Sonia 02: Encuentro y despedida

Llamo a Sonia 02, arreglamos un encuentro. Bar 6, dice, en Palermo Soho. Recuerdo que es el mismo sitio donde íbamos a encontrarnos cuando me anuló la cita, y mis piernas tiemblan. 6 de la tarde, dice. Podría hacer un juego de palabras entre Bar 6 y las 6 de la tarde, pero la verdad que no da.

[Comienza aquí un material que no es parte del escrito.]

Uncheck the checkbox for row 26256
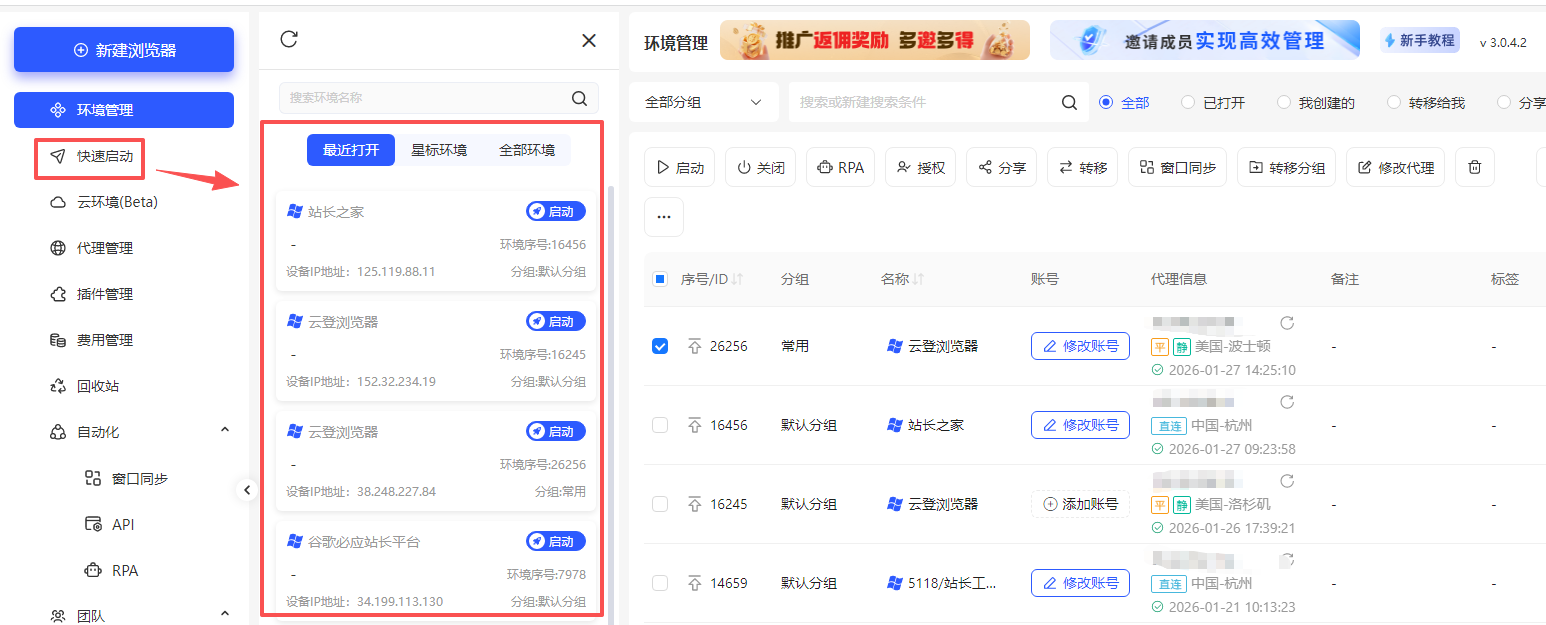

Voy a la cita, pero la verdad que no siento mucho entusiasmo. Me baño, cumplo la mitad de las cábalas, pero no sé si quiero que triunfen. No sé, quizás sea que me dejó plantado, quizás que su aparición estuvo demasiado relacionada con Sonia 01, quizás que los astros no me ayudan a estar voluntarioso en estos días. Camino al encuentro, me detengo en un kiosco y compro tabletas de mentol (quizás, me digo, al fin sea promisoria y nos besemos). En un rapto de optimismo, mientras el chico del kiosco me cobra, le digo:
-Y dame una caja de preservativos. Ultrafinos.
Hay una regla de oro: quien lleva una caja de preservativos a una cita, no la utilizará; quien no la lleva, deberá comprarla de urgencia. Quizás es por eso que la compro.

Llego al lugar donde me dijo que está el bar. Y no hay nada. Tomo mi celular, llamo pensando en que es una venganza por mi enojo de la semana pasada. Me dice que estoy bien ubicado, que ella tiene un retraso (aún no nos conocimos, por lo cual el hecho de que tenga un retraso no me preocupa), que cuando llega me llama para ubicarme.

Luego de un rato, suena el celular. Es ella. La veo. Me ve. No me gusta. No le gusto. No es que ella sea fea, que no lo es, ni que yo sea feo, que no sé si lo soy. Simplemente, no nos gustamos.

En todo momento ella remarca que estamos ahí por el café con Bayleys que me debía por la carta natal que le hice. En todo momento muestro interés sólo por sus opiniones acerca de mis escritos. En un instante, ella dice yo estoy fuera del mercado de la búsqueda de parejas. Yo digo yo también. No sé si ella miente, lo cierto es que yo sí. Creo que ambos intentamos quitarle dramatismo al hecho de que no hay onda, y lo cierto es que nos divertimos, nos reimos, y nos despedimos sin siquiera prometernos que nos volveremos a ver.

Al menos, me digo mientras vuelvo a casa, valió el intento.

Y al menos Sonia 03 revolotea por ahí.